Number two is that the crisis itself drove transactional activity and continues to drive transactional activity. Corporates have been forced to review their
portfolios, how they’re going to allocate their capital, which businesses to hold and grow, and which ones to carve out and divest. That leads to transactional M&A activity. People are using M&A to acquire capabilities in digitization. There’s also massive acceleration around ESG and the net-zero agenda. People are using M&A to acquire capabilities in those spaces.
The third thing, that I touched on already, is the impact of private markets investing – private equity, real estate, infrastructure, private credit funds. The amount of capital, as I said, was two and a half times what it was at the time of the global financial crisis. There is pressure in the PE industry to invest that capital.
Ansarada: You have mentioned high valuations. How is this affecting M&A activity?
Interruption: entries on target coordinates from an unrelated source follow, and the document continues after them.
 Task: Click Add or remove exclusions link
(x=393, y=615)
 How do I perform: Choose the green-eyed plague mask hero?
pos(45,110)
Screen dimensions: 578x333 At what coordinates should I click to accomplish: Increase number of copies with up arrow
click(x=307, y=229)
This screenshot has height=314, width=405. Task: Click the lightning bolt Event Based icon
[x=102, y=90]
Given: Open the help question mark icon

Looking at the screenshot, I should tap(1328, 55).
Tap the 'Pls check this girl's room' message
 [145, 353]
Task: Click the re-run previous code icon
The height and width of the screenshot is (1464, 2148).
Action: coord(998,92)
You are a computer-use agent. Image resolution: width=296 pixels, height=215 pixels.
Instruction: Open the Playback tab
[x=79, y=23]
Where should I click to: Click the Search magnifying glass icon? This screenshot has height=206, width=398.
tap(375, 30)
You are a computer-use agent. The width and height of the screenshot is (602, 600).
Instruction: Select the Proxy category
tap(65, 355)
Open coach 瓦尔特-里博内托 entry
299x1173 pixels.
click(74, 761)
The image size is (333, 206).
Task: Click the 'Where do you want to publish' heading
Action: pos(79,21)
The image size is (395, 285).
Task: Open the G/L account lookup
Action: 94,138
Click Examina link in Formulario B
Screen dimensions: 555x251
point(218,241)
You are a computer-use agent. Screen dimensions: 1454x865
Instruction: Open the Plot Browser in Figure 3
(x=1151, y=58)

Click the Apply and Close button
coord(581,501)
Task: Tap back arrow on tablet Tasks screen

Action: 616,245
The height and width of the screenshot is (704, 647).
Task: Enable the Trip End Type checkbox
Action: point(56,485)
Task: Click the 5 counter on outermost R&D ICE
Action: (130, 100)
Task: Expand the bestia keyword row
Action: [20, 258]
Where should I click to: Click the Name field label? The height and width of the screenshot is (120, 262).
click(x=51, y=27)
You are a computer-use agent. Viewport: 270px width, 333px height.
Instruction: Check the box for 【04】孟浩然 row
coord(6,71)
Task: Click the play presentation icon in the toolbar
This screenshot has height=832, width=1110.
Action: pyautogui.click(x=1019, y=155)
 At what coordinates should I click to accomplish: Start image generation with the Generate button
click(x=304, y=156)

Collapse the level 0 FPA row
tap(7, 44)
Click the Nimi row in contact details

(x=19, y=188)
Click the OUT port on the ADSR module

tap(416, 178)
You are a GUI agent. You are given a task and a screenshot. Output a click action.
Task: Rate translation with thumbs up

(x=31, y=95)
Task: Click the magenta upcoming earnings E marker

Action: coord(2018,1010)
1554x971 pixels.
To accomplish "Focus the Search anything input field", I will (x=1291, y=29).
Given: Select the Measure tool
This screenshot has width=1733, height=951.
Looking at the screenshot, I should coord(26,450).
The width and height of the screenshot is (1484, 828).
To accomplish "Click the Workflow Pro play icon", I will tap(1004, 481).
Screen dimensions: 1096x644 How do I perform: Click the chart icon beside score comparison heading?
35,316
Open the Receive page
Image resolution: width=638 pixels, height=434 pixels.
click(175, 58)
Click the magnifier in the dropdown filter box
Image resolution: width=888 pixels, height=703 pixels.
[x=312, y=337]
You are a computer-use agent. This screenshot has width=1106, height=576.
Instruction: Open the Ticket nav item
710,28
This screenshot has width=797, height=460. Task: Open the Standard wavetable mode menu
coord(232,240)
David Brown: In my experience of doing this for 20-30 years, whenever asset prices are high, whenever public equity markets are strong, you get a lot of M&A. I think there’s a couple of human reasons for this. One is that sellers are prepared to sell. And often on the buy side there’s a fear of missing out when prices are rising very rapidly. That’s just a correlation that we always see, high asset prices and high equity market valuations equals high M&A.
Ansarada: What do you think will be the biggest potential risks or challenges for dealmakers in 2022?
David Brown: Geopolitical factors are among the biggest negative factors impacting M&A. The fall in outbound activity from China is an example of that, but I think crossborder M&A generally is quite difficult, whether it’s due to geopolitical tensions or just travel restrictions. For example, Japan’s outbound M&A into Southeast Asia in my part of the world has really dropped off a cliff. It’s not geopolitical, it’s just because Japanese executives like to travel and meet and look at things before doing M&A, and they haven’t been able to do that.
Ansarada: Do you expect greater scrutiny or new regulation regarding ESG globally or in your jurisdiction? How will this affect dealmaking?
David Brown: One of the big issues of ESG is the general lack of regulations and standardization. I think in Europe that is starting to be addressed and that needs to happen, because there’s a lot of confusion around that. There’s green washing – there are people investing in green assets that might not necessarily be green. Nobody knows what an impact fund is. There’s no common definition of that. There’s a lot of money chasing stuff without a clear methodology and mechanisms around the governance of that investment. And I think Europe is clearly at the forefront of this. Asia-Pacific is behind. I think the US is also behind, actually.
The metaphor I use is it’s a bit like driving on the motorway and you look in your rear-view mirror and you see this truck coming from a long way back. People have been looking back at that for a while now, but suddenly the truck has really started to accelerate, and it’s coming really, really fast. If you’d asked me the question about a year ago in Asia-Pacific, I would have said, “yeah, it’s important”. And if you’d spoken to PEs, for example, in AsiaPacific a year ago, you’d get “yeah, our LPs want us to have an ESG policy” – and it’s a bit wishy washy like that. Whereas now I think they’re starting to realize that this is real, it impacts value creation and it affects investment returns.